**Exercise**
Please print every record that follows, keeping each one exactly as it is.

Collected data
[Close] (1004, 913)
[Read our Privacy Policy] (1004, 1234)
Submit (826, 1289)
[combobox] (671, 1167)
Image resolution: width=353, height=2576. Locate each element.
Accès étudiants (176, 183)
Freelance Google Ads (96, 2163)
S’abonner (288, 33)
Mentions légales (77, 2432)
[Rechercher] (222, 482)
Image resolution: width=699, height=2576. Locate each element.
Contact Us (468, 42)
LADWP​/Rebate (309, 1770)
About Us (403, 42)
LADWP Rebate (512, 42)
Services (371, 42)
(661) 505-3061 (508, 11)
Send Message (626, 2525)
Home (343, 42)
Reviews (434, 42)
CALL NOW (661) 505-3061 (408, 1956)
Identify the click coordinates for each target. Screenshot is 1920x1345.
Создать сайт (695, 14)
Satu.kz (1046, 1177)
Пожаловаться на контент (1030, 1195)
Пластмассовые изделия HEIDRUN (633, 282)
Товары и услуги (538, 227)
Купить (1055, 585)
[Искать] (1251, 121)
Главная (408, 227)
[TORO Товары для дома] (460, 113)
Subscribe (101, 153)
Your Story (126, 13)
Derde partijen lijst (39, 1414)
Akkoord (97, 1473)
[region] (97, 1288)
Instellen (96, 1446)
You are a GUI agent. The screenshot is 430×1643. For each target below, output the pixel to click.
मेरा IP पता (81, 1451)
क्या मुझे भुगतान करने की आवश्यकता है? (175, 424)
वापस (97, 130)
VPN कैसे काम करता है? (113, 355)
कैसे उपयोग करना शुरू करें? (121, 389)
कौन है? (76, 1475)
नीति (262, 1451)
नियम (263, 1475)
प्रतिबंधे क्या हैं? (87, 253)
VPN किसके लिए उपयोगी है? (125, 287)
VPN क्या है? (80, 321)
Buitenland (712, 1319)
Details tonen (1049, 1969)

**Answer space**
[Close] (1004, 913)
[Read our Privacy Policy] (1004, 1234)
Submit (826, 1289)
[combobox] (671, 1167)
Image resolution: width=353, height=2576. Locate each element.
Accès étudiants (176, 183)
Freelance Google Ads (96, 2163)
S’abonner (288, 33)
Mentions légales (77, 2432)
[Rechercher] (222, 482)
Image resolution: width=699, height=2576. Locate each element.
Contact Us (468, 42)
LADWP​/Rebate (309, 1770)
About Us (403, 42)
LADWP Rebate (512, 42)
Services (371, 42)
(661) 505-3061 (508, 11)
Send Message (626, 2525)
Home (343, 42)
Reviews (434, 42)
CALL NOW (661) 505-3061 (408, 1956)
Identify the click coordinates for each target. Screenshot is 1920x1345.
Создать сайт (695, 14)
Satu.kz (1046, 1177)
Пожаловаться на контент (1030, 1195)
Пластмассовые изделия HEIDRUN (633, 282)
Товары и услуги (538, 227)
Купить (1055, 585)
[Искать] (1251, 121)
Главная (408, 227)
[TORO Товары для дома] (460, 113)
Subscribe (101, 153)
Your Story (126, 13)
Derde partijen lijst (39, 1414)
Akkoord (97, 1473)
[region] (97, 1288)
Instellen (96, 1446)
You are a GUI agent. The screenshot is 430×1643. For each target below, output the pixel to click.
मेरा IP पता (81, 1451)
क्या मुझे भुगतान करने की आवश्यकता है? (175, 424)
वापस (97, 130)
VPN कैसे काम करता है? (113, 355)
कैसे उपयोग करना शुरू करें? (121, 389)
कौन है? (76, 1475)
नीति (262, 1451)
नियम (263, 1475)
प्रतिबंधे क्या हैं? (87, 253)
VPN किसके लिए उपयोगी है? (125, 287)
VPN क्या है? (80, 321)
Buitenland (712, 1319)
Details tonen (1049, 1969)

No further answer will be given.